The vulnerability does not require any user interaction, and while it primarily impacts confidentiality, it can also enable limited integrity violations through unauthorized access to internal write operations.
Detection Methods for CVE-2026-33502
Indicators of Compromise
- Unusual outbound HTTP requests from the AVideo server to internal IP ranges (127.0.0.1, 10.0.0.0/8, 172.16.0.0/12, 192.168.0.0/16)

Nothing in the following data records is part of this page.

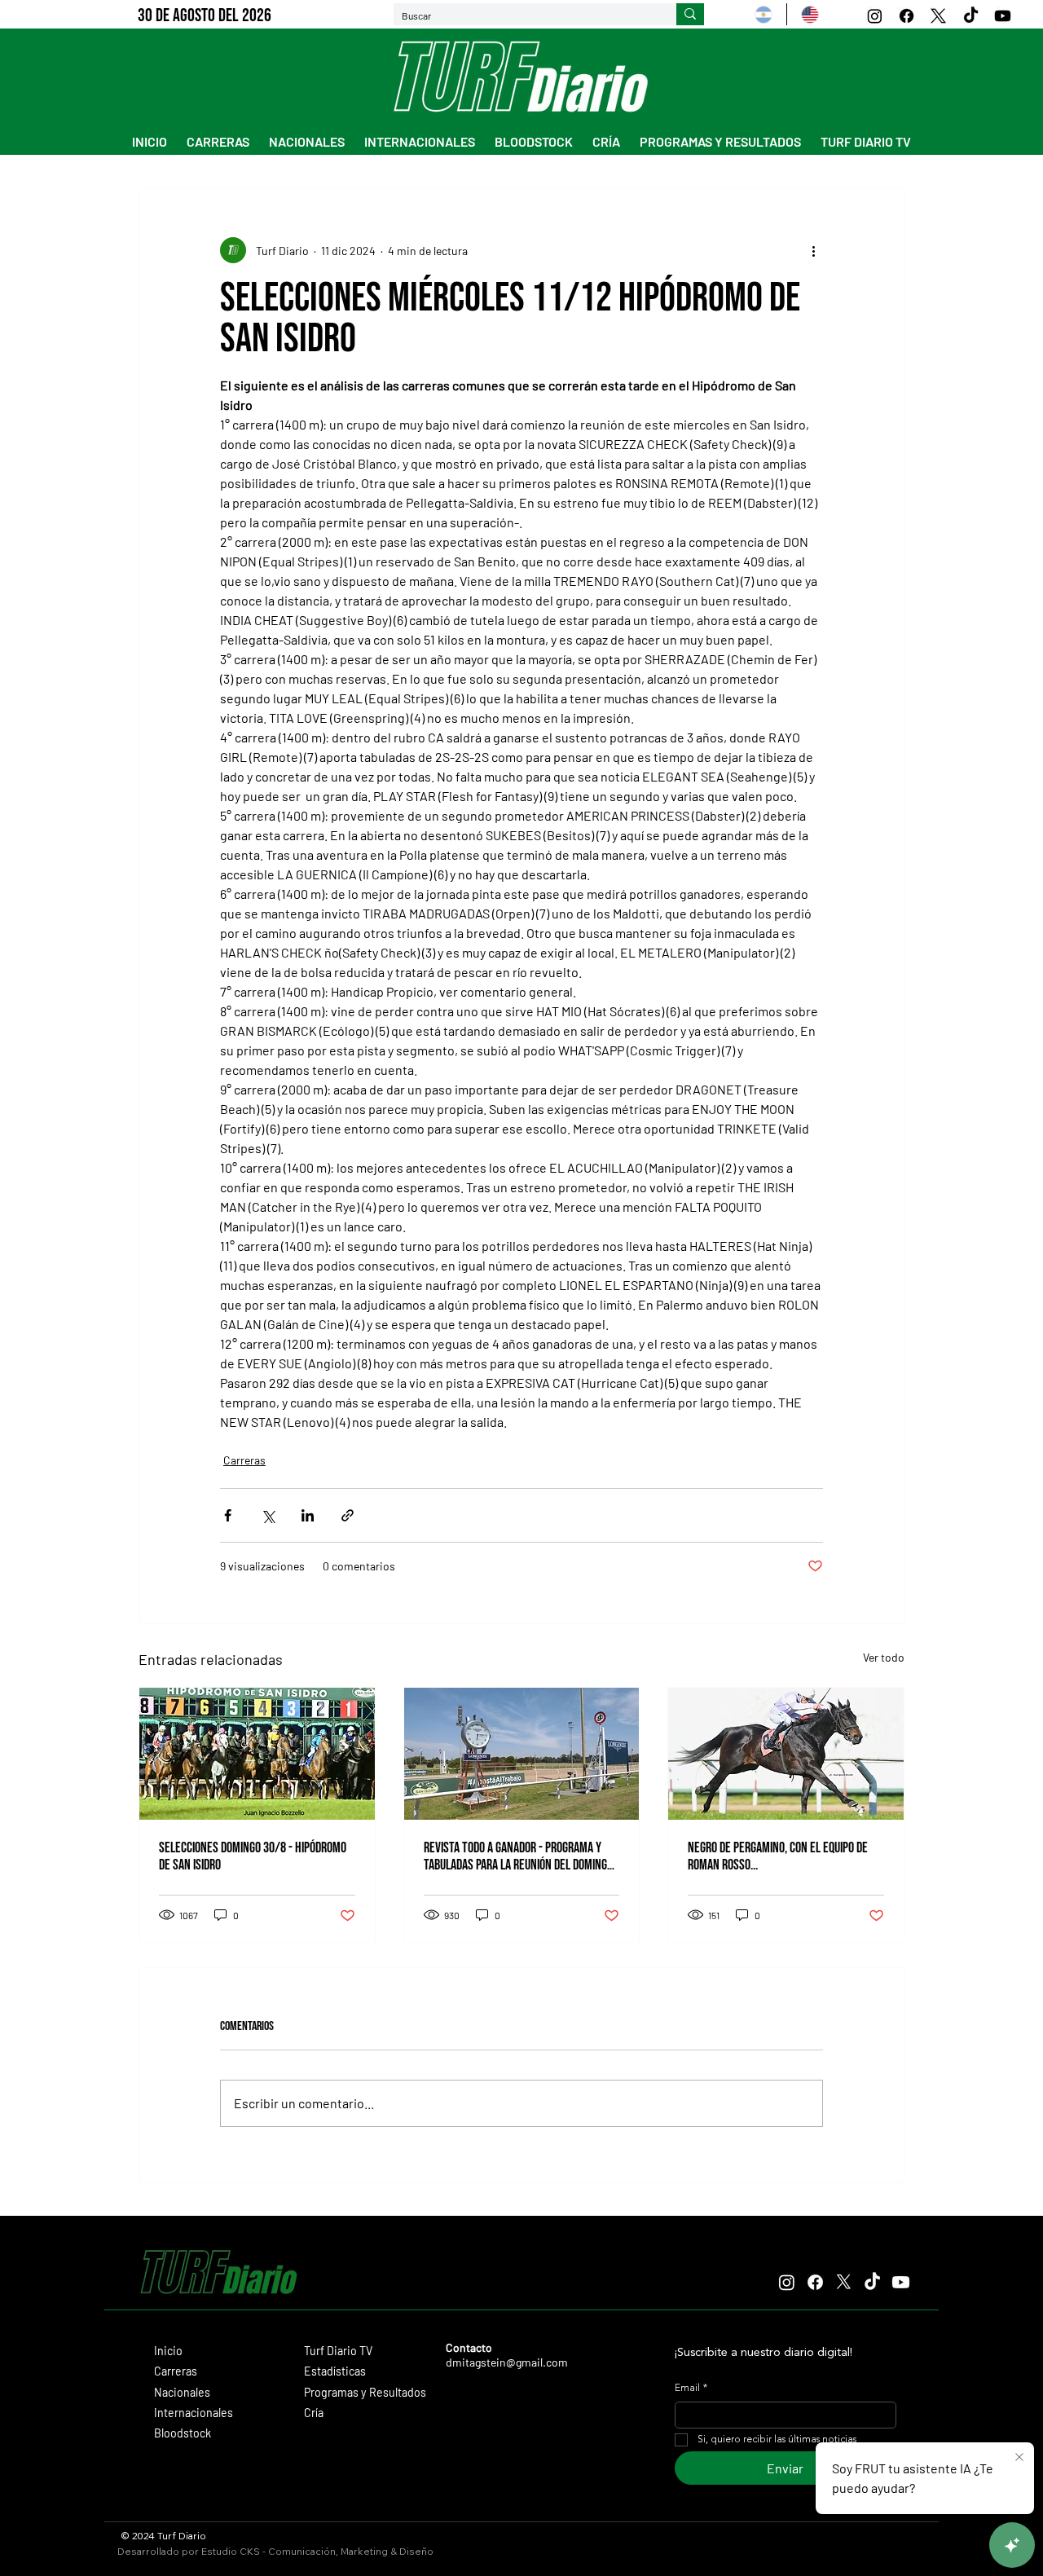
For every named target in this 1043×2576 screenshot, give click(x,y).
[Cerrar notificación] (1019, 2458)
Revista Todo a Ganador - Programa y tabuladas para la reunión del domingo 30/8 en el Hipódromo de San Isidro (518, 1856)
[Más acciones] (813, 250)
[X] (938, 16)
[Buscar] (690, 14)
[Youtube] (1002, 16)
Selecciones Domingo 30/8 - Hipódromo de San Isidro (252, 1856)
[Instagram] (874, 16)
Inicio (168, 2351)
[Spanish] (763, 14)
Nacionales (182, 2392)
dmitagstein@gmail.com (507, 2362)
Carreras (244, 1460)
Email (691, 2388)
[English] (809, 14)
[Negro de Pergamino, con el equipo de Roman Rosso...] (786, 1754)
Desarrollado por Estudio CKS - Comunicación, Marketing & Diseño (275, 2551)
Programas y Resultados (365, 2392)
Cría (313, 2413)
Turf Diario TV (338, 2351)
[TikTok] (971, 16)
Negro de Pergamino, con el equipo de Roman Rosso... (778, 1856)
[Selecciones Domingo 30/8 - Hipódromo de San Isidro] (257, 1754)
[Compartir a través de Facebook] (227, 1515)
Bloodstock (182, 2433)
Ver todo (883, 1657)
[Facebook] (906, 16)
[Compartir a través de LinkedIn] (307, 1515)
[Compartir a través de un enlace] (347, 1515)
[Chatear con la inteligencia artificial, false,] (1012, 2545)
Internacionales (193, 2413)
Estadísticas (335, 2371)
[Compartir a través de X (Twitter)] (267, 1515)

- Requests to cloud metadata endpoints (169.254.169.254) originating from the web application
- High volume of requests to plugin/Live/test.php with varying URL parameters
- Web server logs showing requests containing internal hostnames or IP addresses in query parameters
Detection Strategies
- Monitor web application firewall (WAF) logs for requests to plugin/Live/test.php containing suspicious URL patterns
- Implement egress filtering to detect and block requests from web servers to cloud metadata endpoints
- Deploy network intrusion detection rules to identify SSRF patterns targeting internal resources
- Analyze AVideo application logs for anomalous request patterns to the Live plugin
Monitoring Recommendations
- Enable detailed logging on the AVideo server to capture all requests to plugin endpoints
- Configure alerts for outbound connections from the AVideo server to RFC 1918 private address ranges
- Monitor DNS queries from the web server for resolution of internal hostnames
- Implement real-time security monitoring using SentinelOne Singularity to detect exploitation attempts
How to Mitigate CVE-2026-33502
Immediate Actions Required
- Update WWBN AVideo to a version containing commit 1e6cf03e93b5a5318204b010ea28440b0d9a5ab3 or later
- Restrict access to plugin/Live/test.php if the Live plugin functionality is not required
- Implement network segmentation to limit the AVideo server's ability to reach sensitive internal resources
- Deploy WAF rules to block requests to the vulnerable endpoint containing internal IP addresses or metadata URLs
Patch Information
WWBN has released a security fix in commit 1e6cf03e93b5a5318204b010ea28440b0d9a5ab3. Organizations running affected versions should apply this patch immediately. For detailed patch information, refer to the GitHub Commit Update and the GitHub Security Advisory GHSA-3fpm-8rjr-v5mc.
Workarounds
- Block access to plugin/Live/test.php at the web server or reverse proxy level if the endpoint is not required for production functionality
- Implement network-level controls to prevent the AVideo server from initiating connections to internal networks or cloud metadata services
- Use a web application firewall to filter requests containing internal IP addresses, localhost references, or metadata endpoint URLs
- Consider running AVideo in an isolated network segment with restricted outbound connectivity
Disclaimer: This content was generated using AI. While we strive for accuracy, please verify critical information with official sources.